Ce n’est pas nouveau, mais de le pointer du doigt dans la presse et la politique européenne est devenu beaucoup plus acceptable désormais – sans parler de l’amplification de ce narratif par des médias francophones ou anglophones comme le RT russe ou le CGTN chinois (dans une moindre mesure aussi la chaîne qatarie Al-Jazeera). Par conséquent, « l’armement » du dollar pourra s’avérer être une de ses principales faiblesses, car augmentant le défiance de l’Europe (elle particulièrement intéressée au bon fonctionnement des échanges internationaux) envers cette monnaie. Une situation favorable à l’émergence d’alternatives au dollar et à ce qu’il reste du « consensus de Washington ».
L’internationalisation du yuan
Sujet de débats également surtout depuis Donald Trump, le « découplage » des deux plus grandes économies nationales au monde est à la fois un constat et un narratif – et en train de se muter en une prophétie autoréalisatrice. Le terme semble d’abord avoir été utilisé par des conseillers politiques chinois dans les années 1990, suggérant qu’un tel désengagement – partiel – serait nécessaire pour libérer la Chine de sa dépendance des technologies et de la monnaie américaines [17]. Cette dernière continue, pour l’heure, a dominer l’activité économique et commerciale du monde. Mais des signes d’affaiblissement sont apparu, et si le yuan deviendrait une monnaie aussi convertible que le dollar, ce dernier pourrait assez rapidement perdre la moitié de son « terrain » d’après l’ancien économiste en chef du Fonds monétaire international (FMI), Kenneth Rogoff [18].
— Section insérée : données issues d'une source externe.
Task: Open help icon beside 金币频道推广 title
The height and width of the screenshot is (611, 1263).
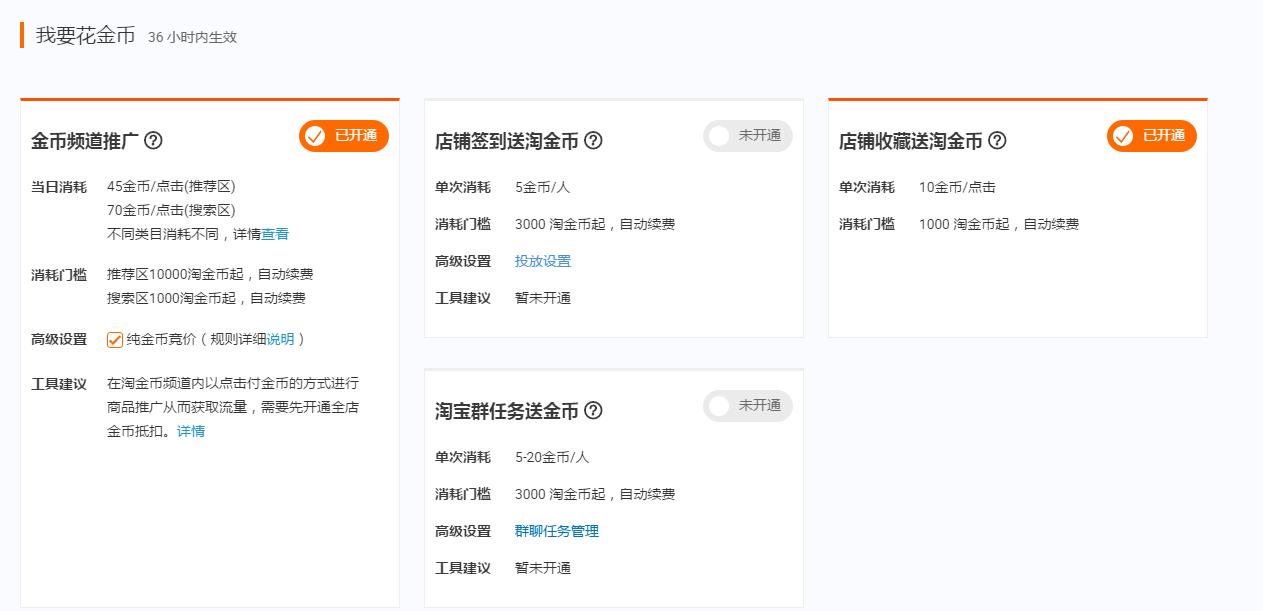Action: click(x=153, y=141)
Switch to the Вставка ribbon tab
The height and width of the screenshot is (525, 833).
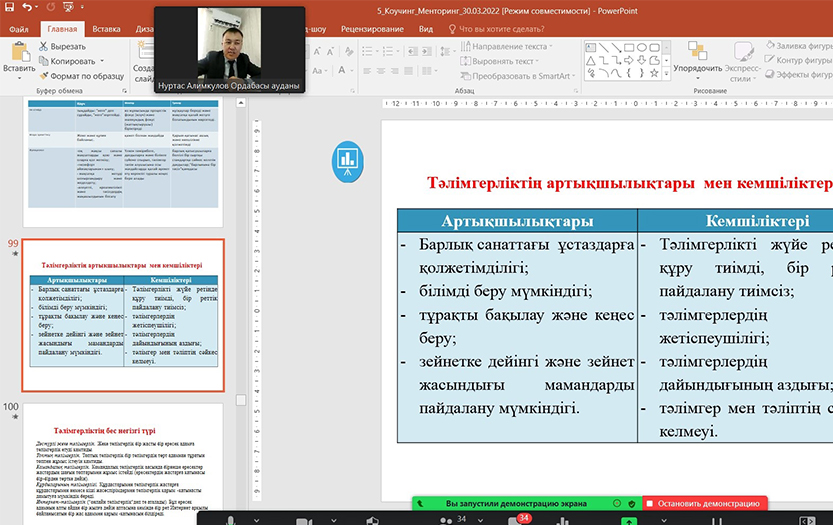(x=107, y=29)
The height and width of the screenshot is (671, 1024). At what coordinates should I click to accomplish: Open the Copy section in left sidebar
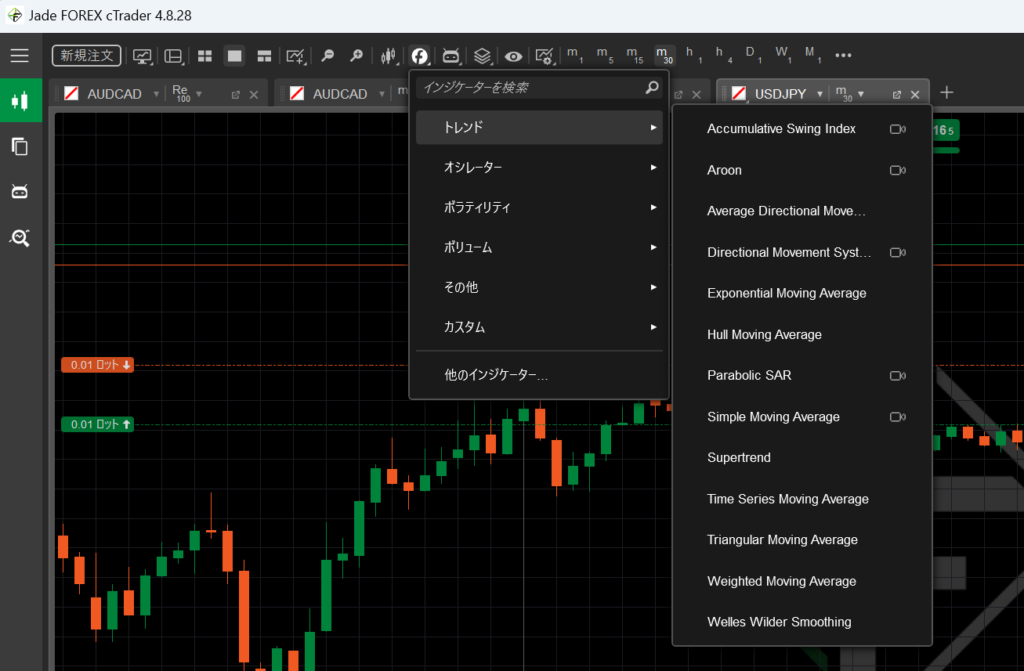pyautogui.click(x=20, y=147)
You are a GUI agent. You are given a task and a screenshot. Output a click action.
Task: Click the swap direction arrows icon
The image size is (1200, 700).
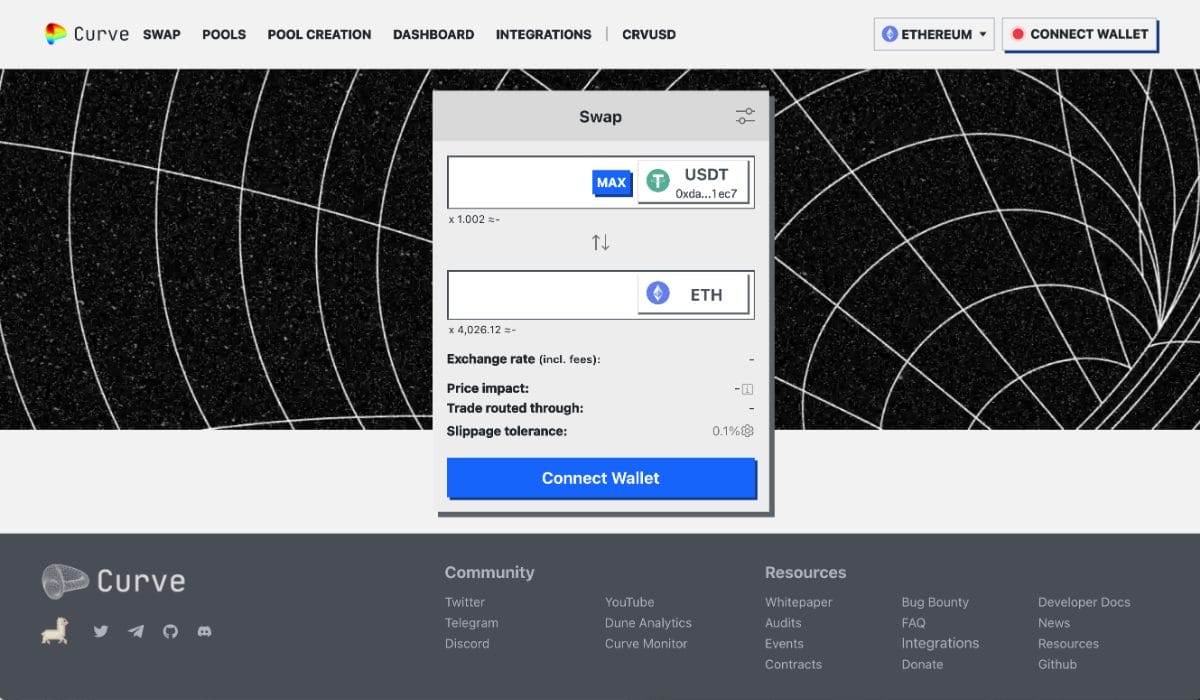[600, 242]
Avec l’arrivée au pouvoir de Xi Jinping, la question d’une internationalisation du yuan prend de plus en plus le devant de la scène. Plusieurs pas sont entrepris : En 2015, la Chine inaugure une alternative (non-exclusive) au système SWIFT, dénommé CIPS [19]. Ce système compte parmis ses adhérents des institutions bancaires occidentales comme PNB Paribas, Deutsche Bank, Citibank ou encore HSBC. En janvier 2016, la banque multilatérale Asian Infrastructure Investment Bank (AIIB, situé à Pékin) entame son travail, mais opérant (pour l’instant ?) en dollar. En octobre de cette même année le yuan devient une des cinq monnaies mondiales du « panier » du FMI (pondéré à 11 %, contre 41 % pour le dollar [20]). En 2017, la Shanghai INE ouvre ses portes. Aujourd’hui, nombre de banques centrales détiennent des yuan dans leurs réserves internationales, même si c’est encore dans une mesure beaucoup plus faible que pour le dollar ou l’euro. Tous ces éléments et notamment l’entrée sur le marché de la Shanghai INE ont été accompagnés et relayés très favorablement par des médias chinois destinés au public international comme CGTN, Xinhua ou le South China Morning Post – mais aussi d’autres comme RT [21] ou Al-Jazeera [22]. Si le narratif diffusé est bien celui d’une internationalisation du yuan dans un (proche ?) avenir, le contenu informationnel qui est toujours véhiculé avec est celui de la Chine comme un pôle de stabilité dans un situation internationale qui, sur le plan économique et politique, serait perturbée notamment par les actions de Washington, en premier lieu par « l’armement » du dollar.
Conclusion
La Chine applique donc une double stratégie : d’abord, elle met en œuvre une politique dont elle espère qu’elle lui permettra de se démarquer peu à peu des pressions des États-Unis. Les « nouvelles routes de la soie » seraient une alternative aux voies maritimes contrôlés par la US Navy, la Shanghai INE rendrait possible l’importation de pétrole (nécessaire pas que pour l’énergie d’ailleurs, mais aussi beaucoup pour l’agriculture) sans qu’elle ou ses partenaires commerciaux doivent se servir du dollar, et l’internationalisation du yuan faciliterait l’approvisionnement de la Chine et l’exportation de ses produits sans risque de devise. C’est le côté défensif, et c’est surtout (mais certes pas que) ce côté-là qui est mis en avant par les médias chinois. Un narratif qui est d’autant mieux choisi qu’il fait référence à une expérience commune à un nombre croissant d’entreprises et de gouvernements : celui de pressions américaines ressenties comme particulièrement indues, et qui fonctionnent par l’utilisation du levier « accès au dollar ». S’en libérer est tentant pas que pour Pékin. Mais ensuite, la Chine dispose d’outils qui pourraient lui servir, le cas échéant, d’armes économiques offensives d’ordre structurel. Avec l’internationalisation du yuan, le gouvernement chinois pourra tenter d’imposer sa monnaie au commerce – et ses normes à la politique régionale – dans l’Indopacifique. À une échelle encore plus grande, elle pourrait essayer de faire advenir une « dédollarisation » plus rapide que Washington (et nombre d’autres capitales) ne l’anticipe, mettant à mal l’économie et la stabilité financière des États-Unis qui seraient, dans un tel scénario, dépourvu de leur « privilège exorbitant », surendettés et avec un pétrodollar qui ne serait plus si « pétro » que ça, une fois qu’une part suffisamment importante du ce commerce aura été libellé en yuan. Si Washington se trouvait dans une telle situation, les glissements tectoniques que cela entraînerait pour la politique internationale se feraient ressentir partout.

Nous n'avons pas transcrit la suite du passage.